Petro, başkanlığını yine de kararlı şekilde sürdürüp, B.M. toplantısında tarihi konuşmalarla sömürğü eşitsizliği direk açıklarken, kendi çizgisinde yol arayışlı yolculuğuna devam ediyordu. Tam da bu işleğiş sürerken, Kolonbiyadan önemli bir haber geldi. Petronun oğlu Mikolas Petro rüşvet almak ve yolsuzluktan dolayı tutuklandı. Bazıları başkan Petroyu bekler hale geldiler. Petro ise yaptığı açıklamada “savcılığın bağımsız olduğunu, kendisine güvendiğini ve yargının doğru işleyeceğine” olan inancını anlatıyordu.
Çok geçmeden olayın da özü ortaya çıktı. Nikolas Petro ülkedeki bazı uyuşturucu kesimlerinden rüşvet alıp, başkan olan babasıyla kendilerinin görüştürülmesini istediler. Petro başkan hiç çekinmeden kurtarma veya şudur budur demeden, olayın yargıda olduğunu belirtip korumaclıık yapmadı. Böyle bir olayın burada olduğunu düşünün: zaten ararsanız evlat deyil kendilerini bulacağınız birçok konuya raslarsınız. Bunlar kapatılır veya izin verilmez kuralıyla örtülür…
Kolonbiyadaki bu durum bana ister istemez birçok ilklerin denediği sol ülke yönetimlerini aklıma getirdi. Örneğin, Güney Korenin ilk solcu başkanı CUNK seçildiği zaman yolsuzlukla mücadeleğe önem verdi. Fırsatı kulanıp da avanta sağlamak isteyen kendi başbakanını dahi hapse gönderdi. En son, oğluna dahi acımadan yolsuzluktan mahkum olmasına engel olmadı.

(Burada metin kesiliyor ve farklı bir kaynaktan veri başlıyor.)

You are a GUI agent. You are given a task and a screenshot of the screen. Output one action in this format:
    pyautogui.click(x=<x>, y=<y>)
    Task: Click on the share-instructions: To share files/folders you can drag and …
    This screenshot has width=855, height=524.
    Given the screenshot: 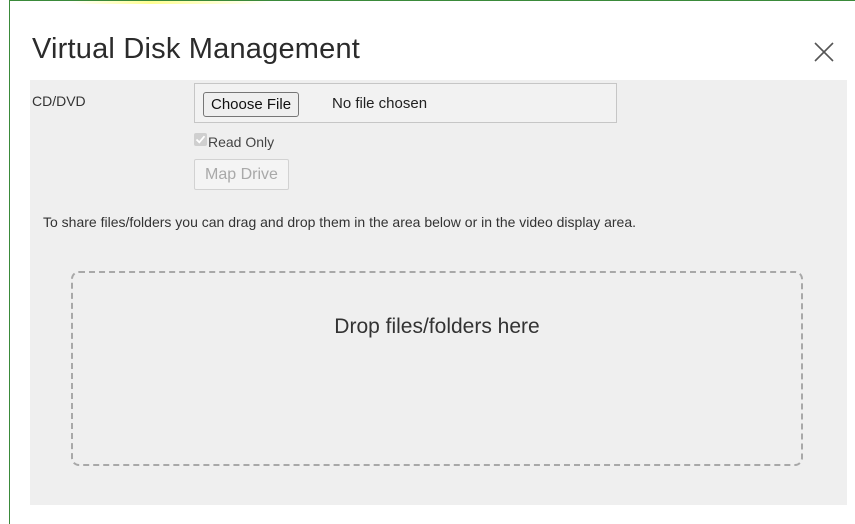 What is the action you would take?
    pyautogui.click(x=340, y=222)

Yukardaki örnekler ve özellikle son Kolonbiya yaşananı yeniden birçoğuna solun önemli siyasal duruşunu yeniden hatırlatması gerektiği için yazdım. Sol yönetimlerin kazandıkları yerlerde yolsuzlukla çürüyen siteme karşı mücadeleleri var. Kendi yakınları olsa da acımadıkları da örneklerle yaşatıldı. Kolonbiyada eski yönetimlerin nasıl mafyala kucak kucağa olduğu malumumdur. Hat da doksanlarda seçime giren sosyalist adayların kazanma olasılığı nedeniyle uyuşturucu mafyalarca öldürültdükleri deneğimi de vardır. Amerikanın Latin Amerika merkezlerinden olan ve ilk sol adaylı başkanlık deneğimi yaşayan Kolonbiya acı olsa da babanın oğulu koruma yerine savcılığa güvendiği sözleriyle herkese eşit durma tutumuyla yeniden sol siyasal duruşu da bize hatırlatı. Bu tür örneklerin, sevindirici olduğunu da belirtmek gerekir. Tabi bizim gibi neoliberal sömürgecilik sol fırsatı kulanan yapıda beklemek de hayal olacak düzeye dahi gelmediğinin örneklerini de ne yazık yaşadık.